● **Document excerpt**
# Guys* would you date a girl that had way more muscle then you



## DefendAll (Jul 12, 2012)




----------



## TrcyMcgrdy1 (Oct 21, 2011)

lol, first one is ok, but thats cuz I am kinda big myself. The other two would intimidate me, and I don't liek girls, or anyone for that matter, who intimidates me. I would befriend them, but idk if I could handle being in a relationshipw ith girls that muscular. it is kind fo weird to look at too. Just my honest opinion.


----------



## ShadyGFX (Jul 18, 2012)

No way, it kinda creeps me out when women have a lot of muscle


----------



## SambaBus (Apr 26, 2012)

Bodybuilder style muscles don't do it for me.


----------



## DeniseAfterAll (Jul 28, 2012)

I'd absolutely love to be asked out on a date by a woman with the spirit of a strong, confident gentleman..

As with the muscles, I guess that's called female empowerment  of course, even a guy with too many muscles would look over-the-top..


----------



## mooncake (Jan 29, 2008)

Don't forget they can crush you if you say no.


----------



## DefendAll (Jul 12, 2012)

mooncake said:


> Don't forget they can crush you if you say no.


Lol


----------



## Brad (Dec 27, 2011)

Honestly, built women like that look like guys.


----------



## srschirm (Jun 25, 2006)

If it means less fat, then yes.


----------



## visualkeirockstar (Aug 5, 2012)

No.


----------



## Marakunda (Jun 7, 2011)

● **Data block**

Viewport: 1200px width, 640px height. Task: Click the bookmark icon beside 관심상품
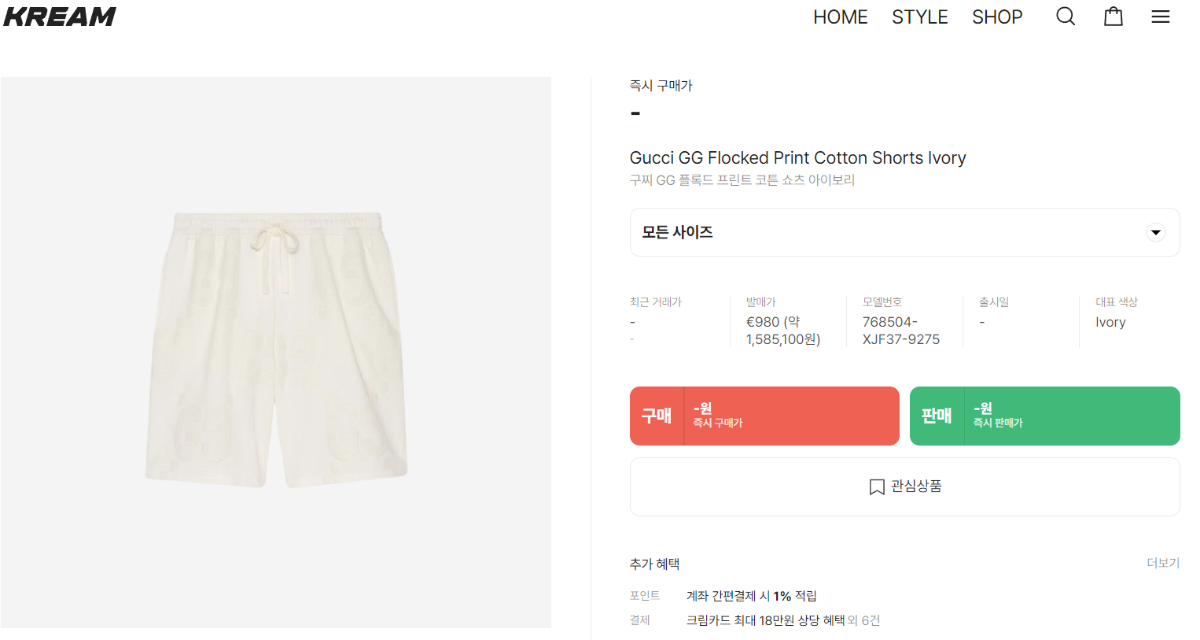tap(877, 487)
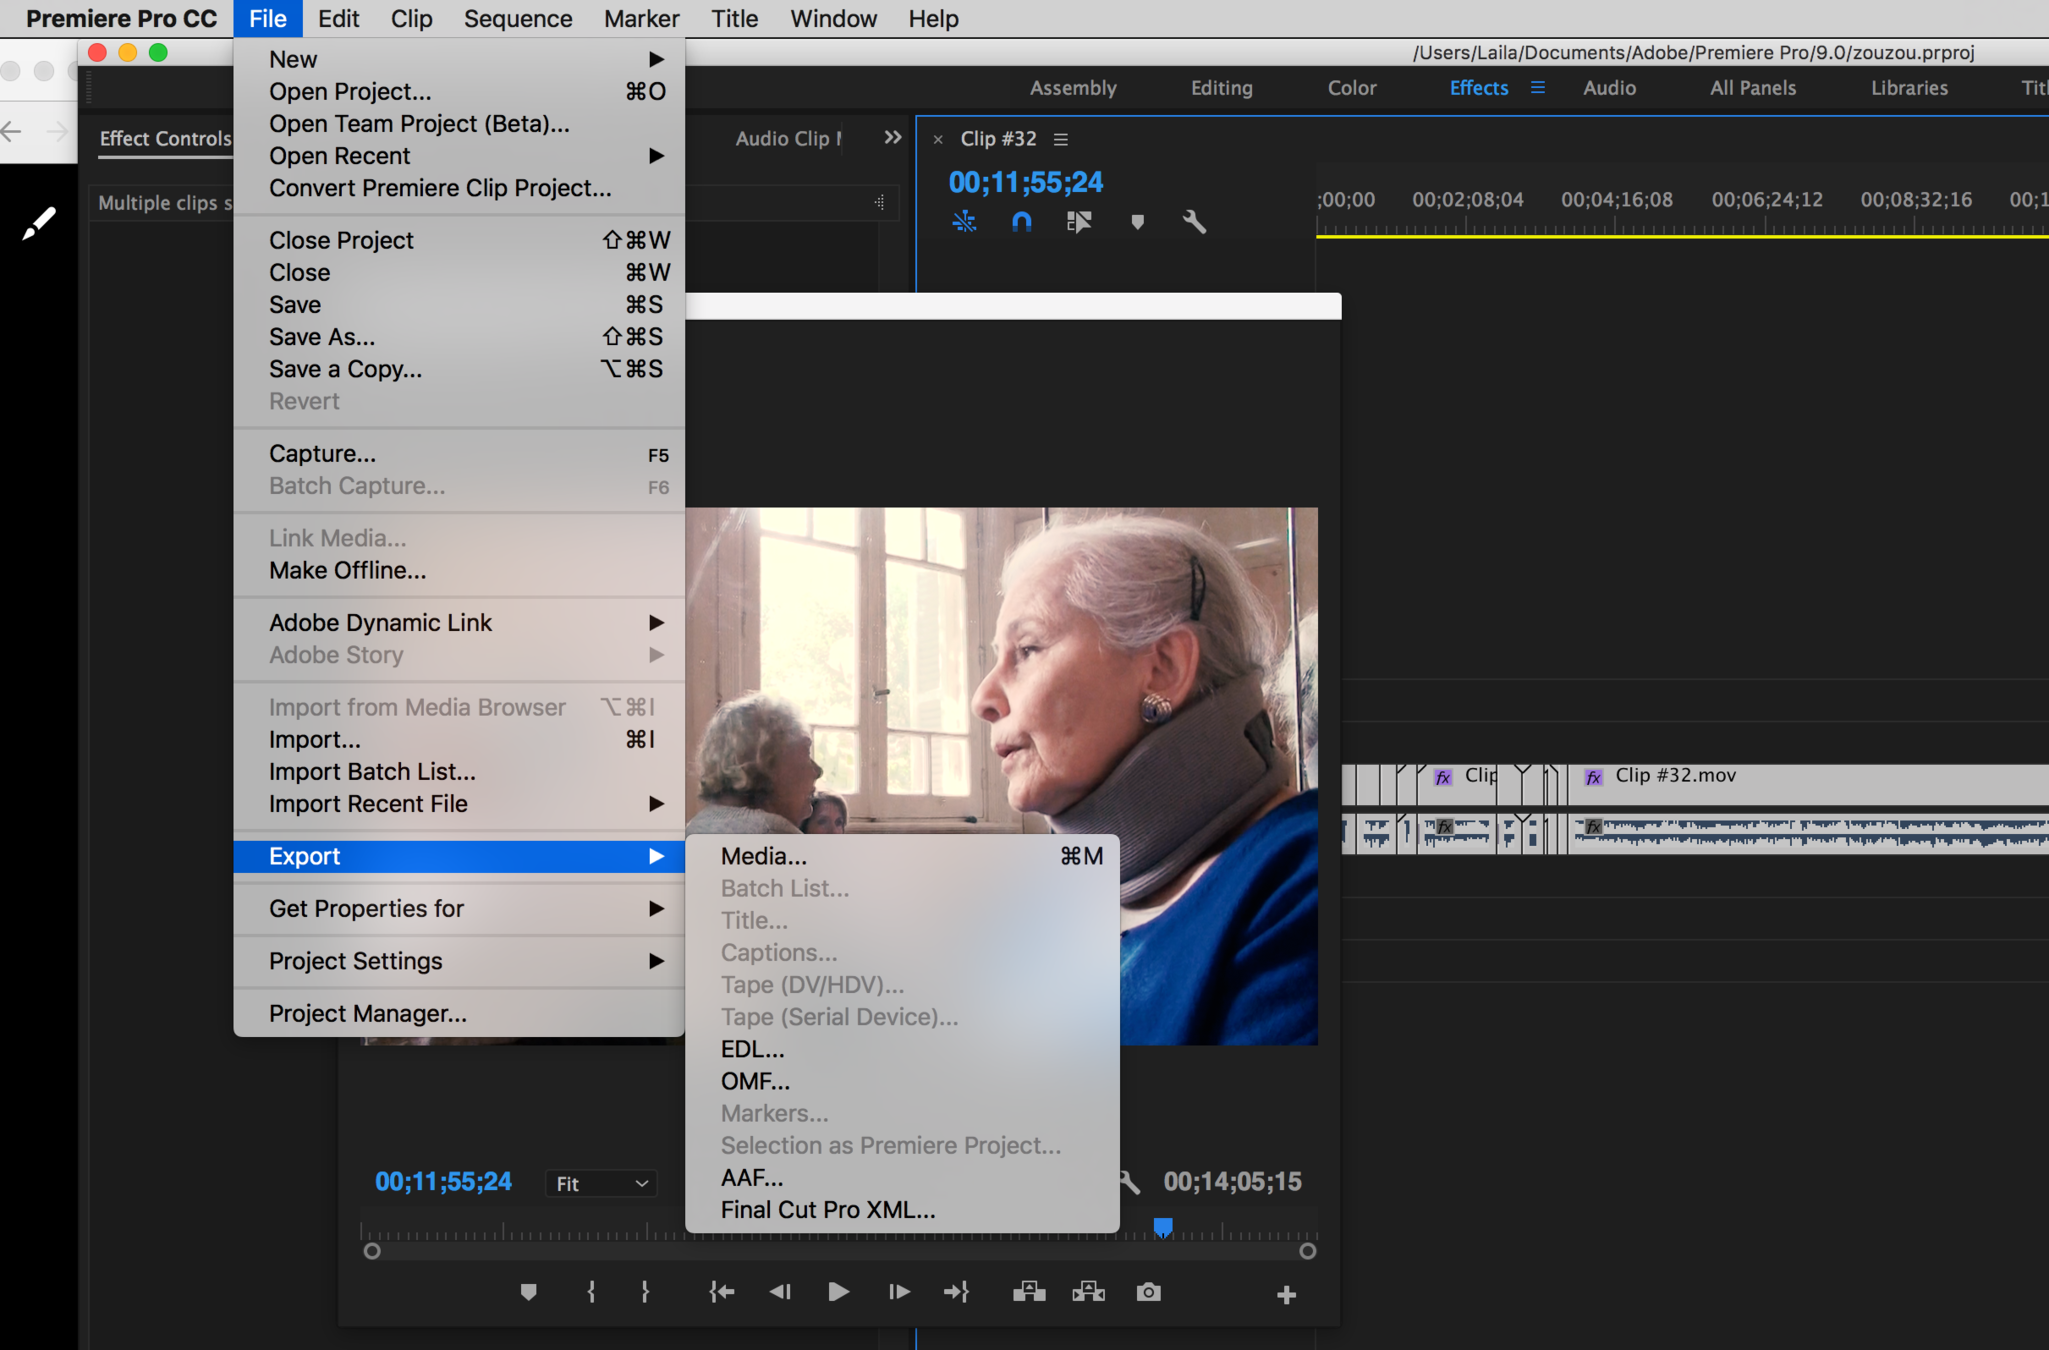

● **Prompt A**
In the forum thread, list every username whose header date falls in 2011.
● **Prompt B**
Say whether each statement agrees with the forum thread, quoting the words that decide it. (i) ShadyGFX is put off by women with a lot of muscle. (ii) srschirm rules out dating such a woman under any condition. (iii) TrcyMcgrdy1 considers the first one acceptable.
● **Prompt C**
According to the forum thread, what does mooncake say such women can do if you say no?
The listing above comes from a separate source.

● **Task output A**
TrcyMcgrdy1, Brad, Marakunda

● **Task output B**
(i) Yes: "it kinda creeps me out when women have a lot of muscle"
(ii) No: "If it means less fat, then yes."
(iii) Yes: "first one is ok"

● **Task output C**
They can crush you.